►

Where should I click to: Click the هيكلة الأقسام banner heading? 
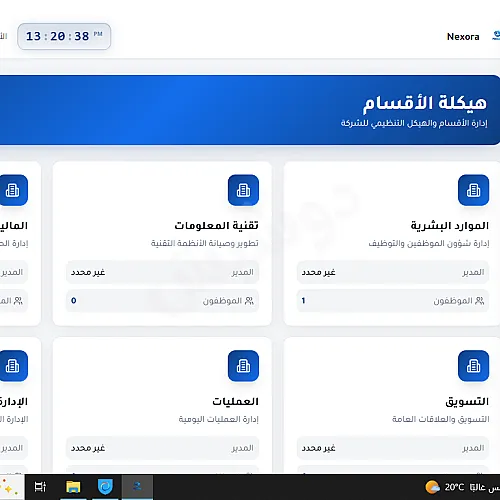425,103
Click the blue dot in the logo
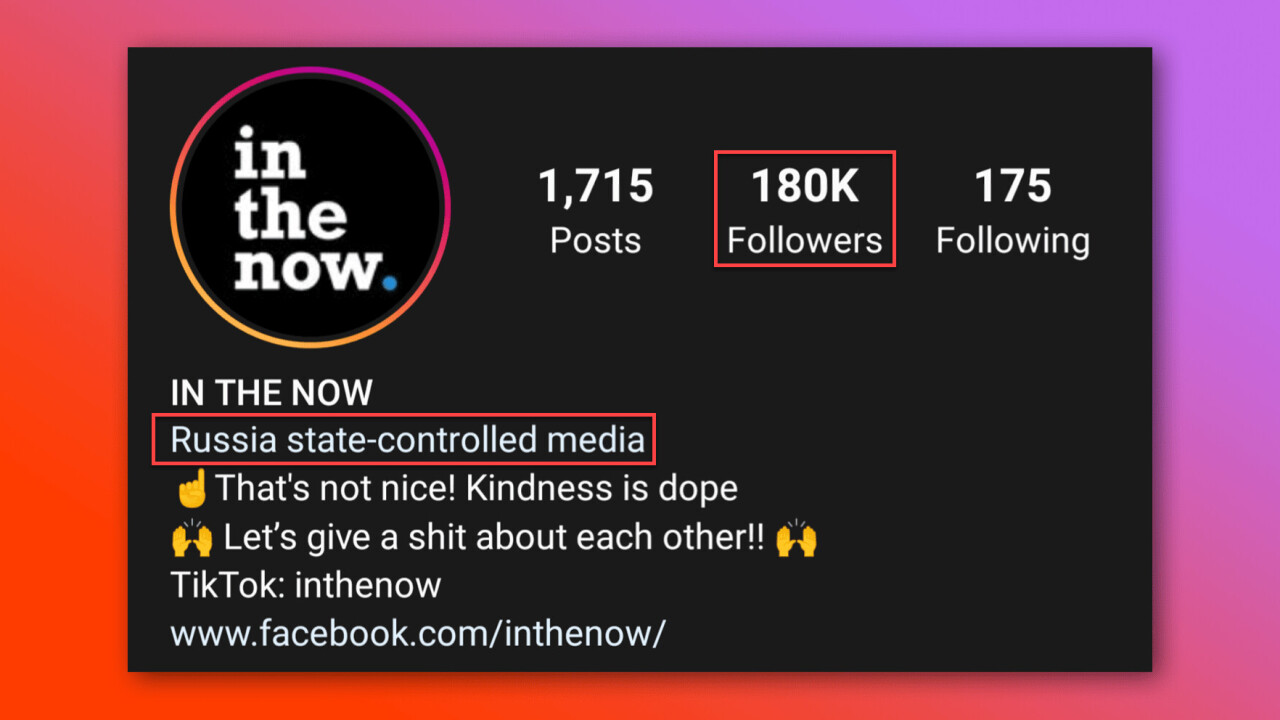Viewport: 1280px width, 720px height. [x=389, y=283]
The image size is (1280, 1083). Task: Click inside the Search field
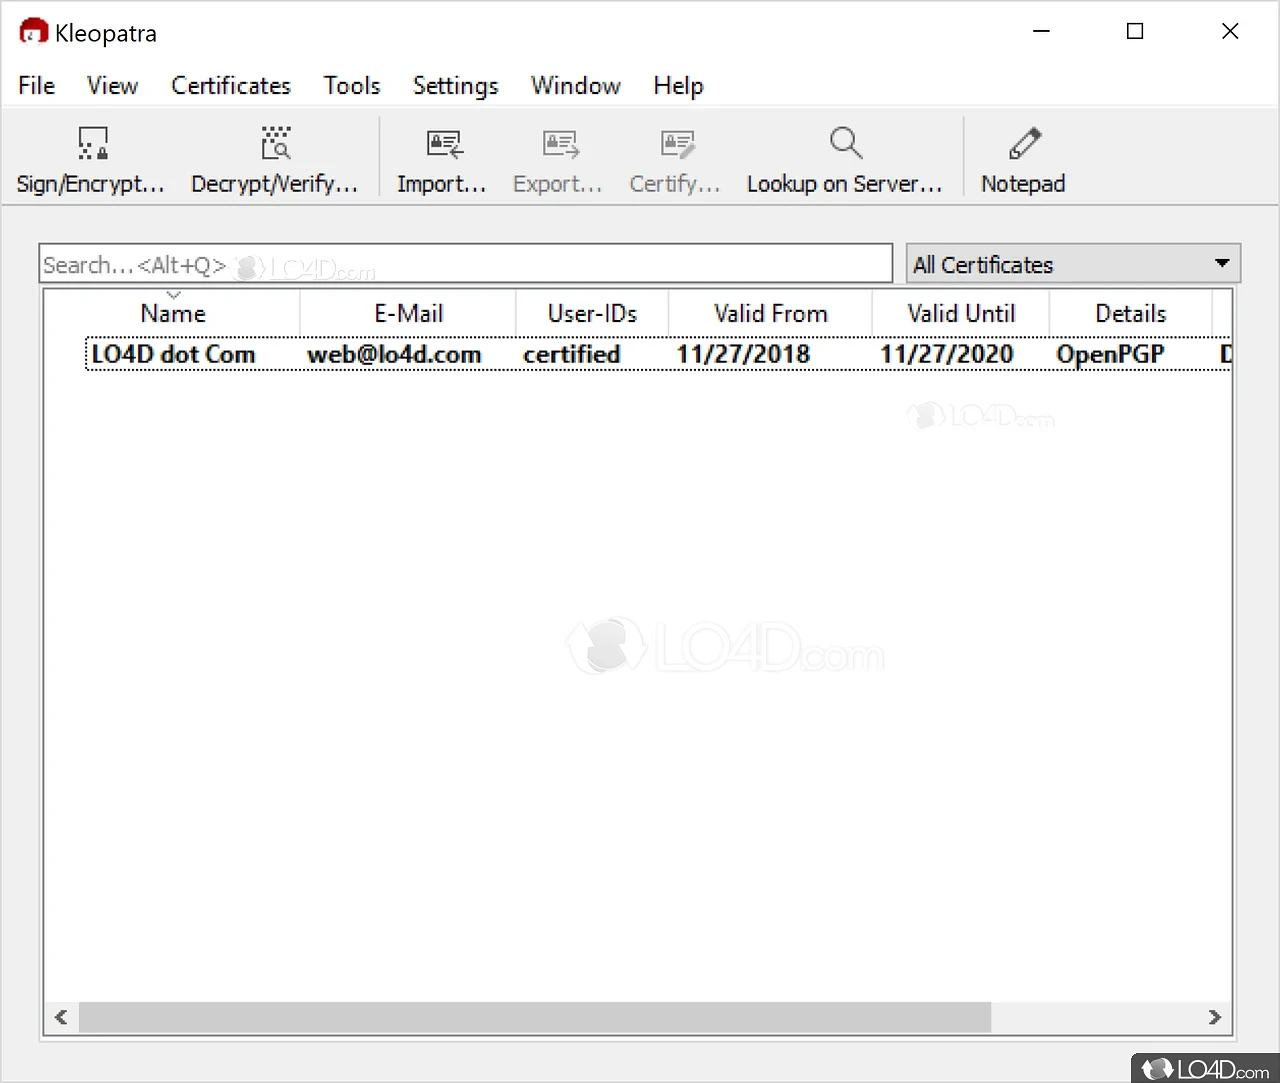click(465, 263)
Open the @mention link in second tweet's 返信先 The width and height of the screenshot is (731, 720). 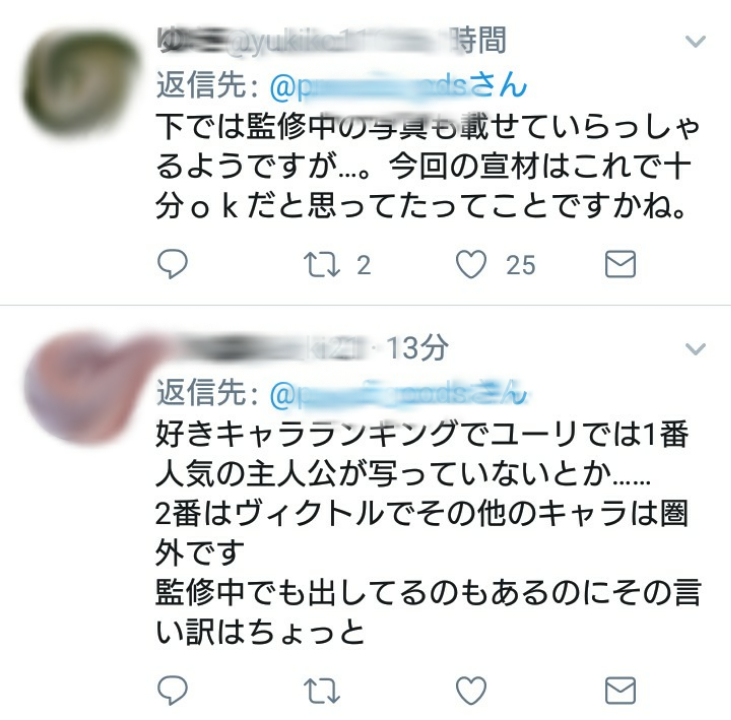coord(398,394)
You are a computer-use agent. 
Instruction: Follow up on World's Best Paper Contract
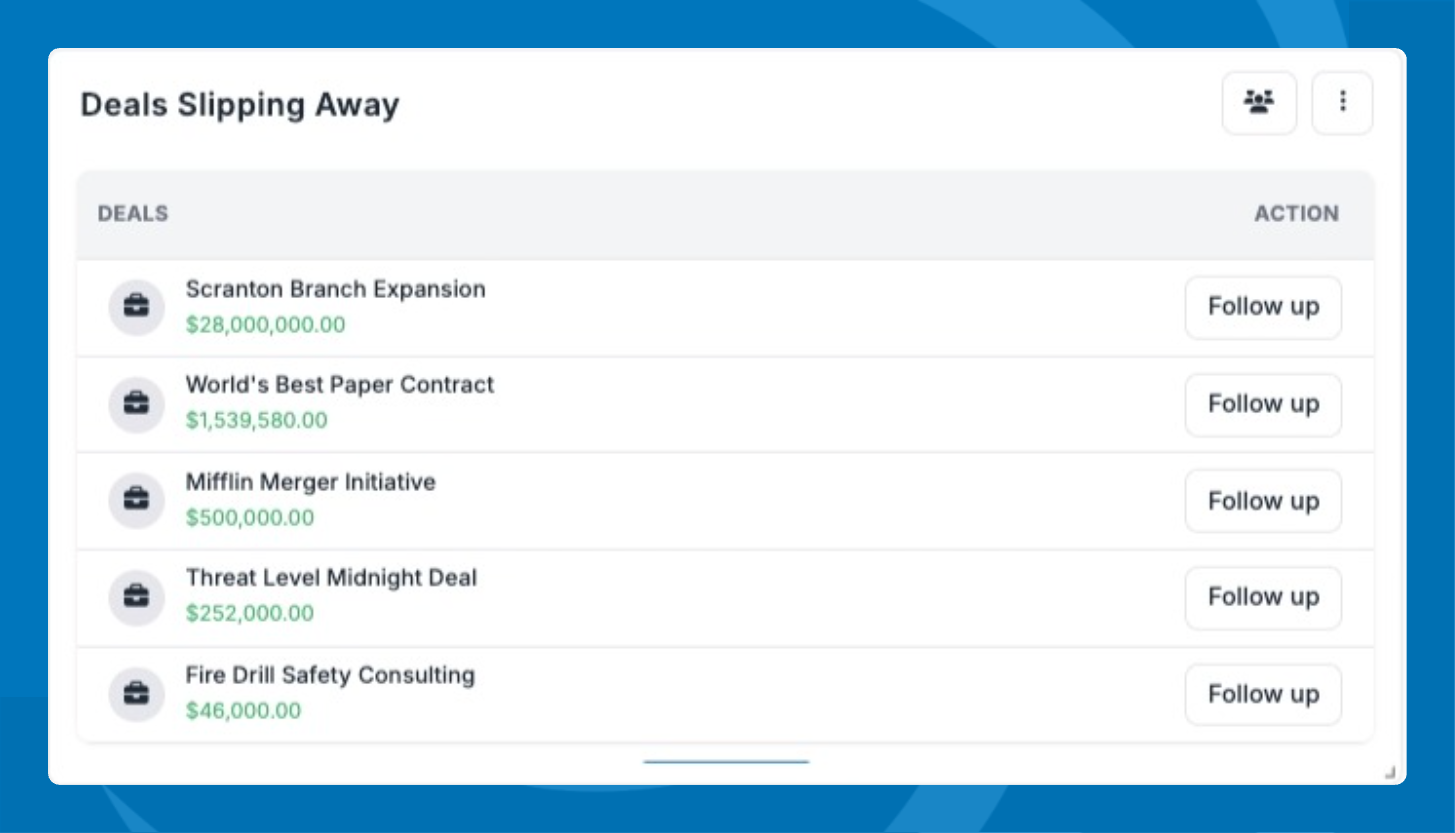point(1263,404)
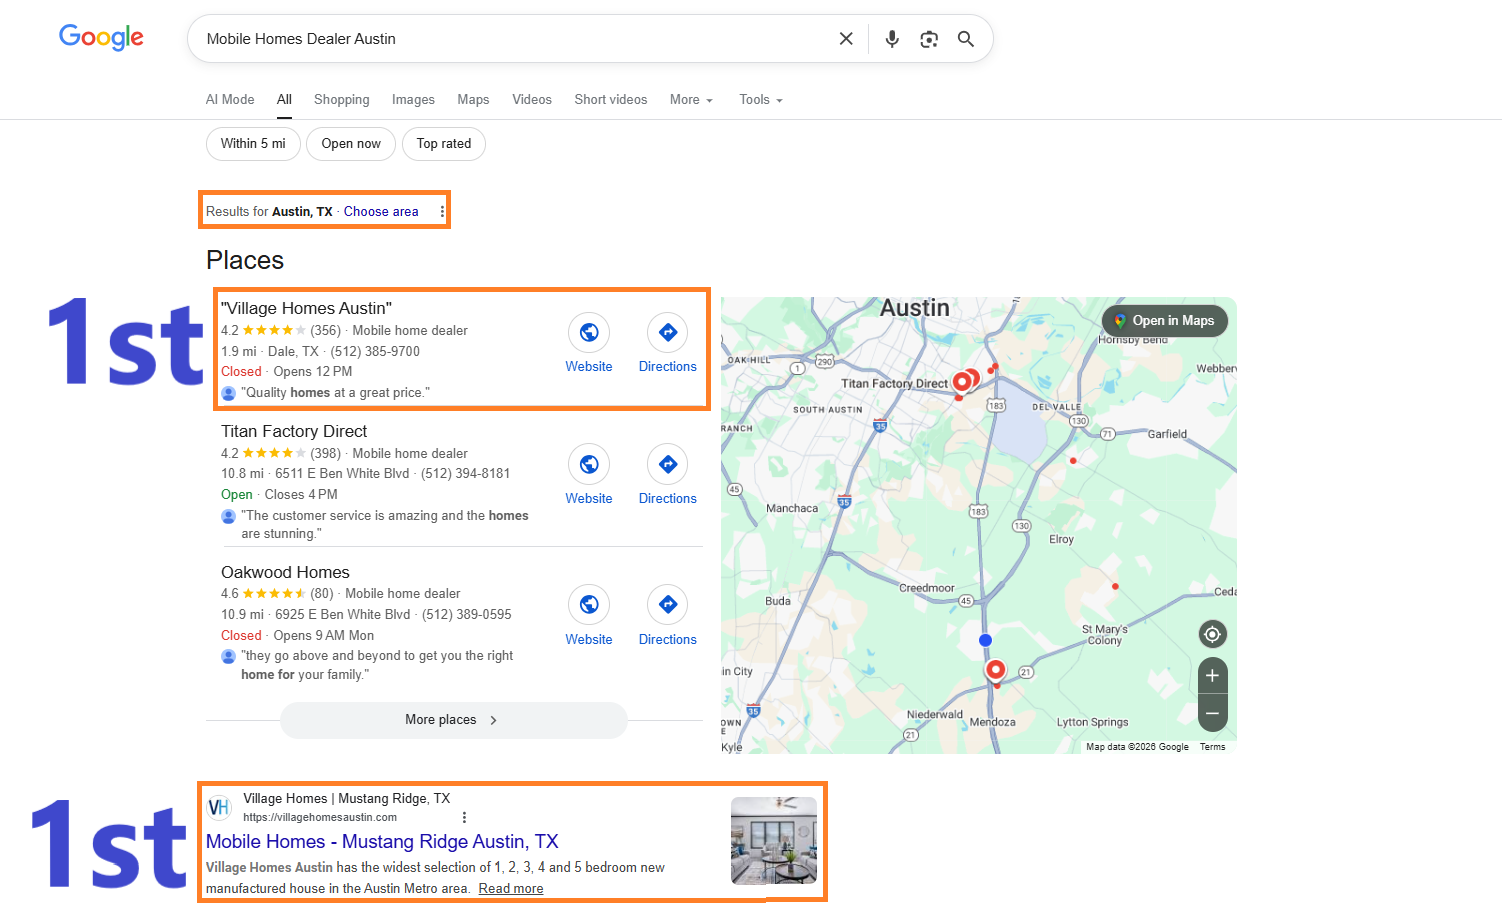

◄

▶ **What you need to do**
Render the rows as a two-column CSV, starting at the first row and ending at the line containing "click(465, 263)", with columns "prompt" and "answer". Put each field in quotes, turn line breaks into spaces, write one CSV line per row, and leave the pictures out.

▶ **Result**
prompt,answer
"Where should I click to: Click the هيكلة الأقسام banner heading?","425,103"
"Click the blue dot in the logo","Viewport: 1280px width, 720px height. [x=389, y=283]"
"The image size is (1280, 1083). Task: Click inside the Search field","click(465, 263)"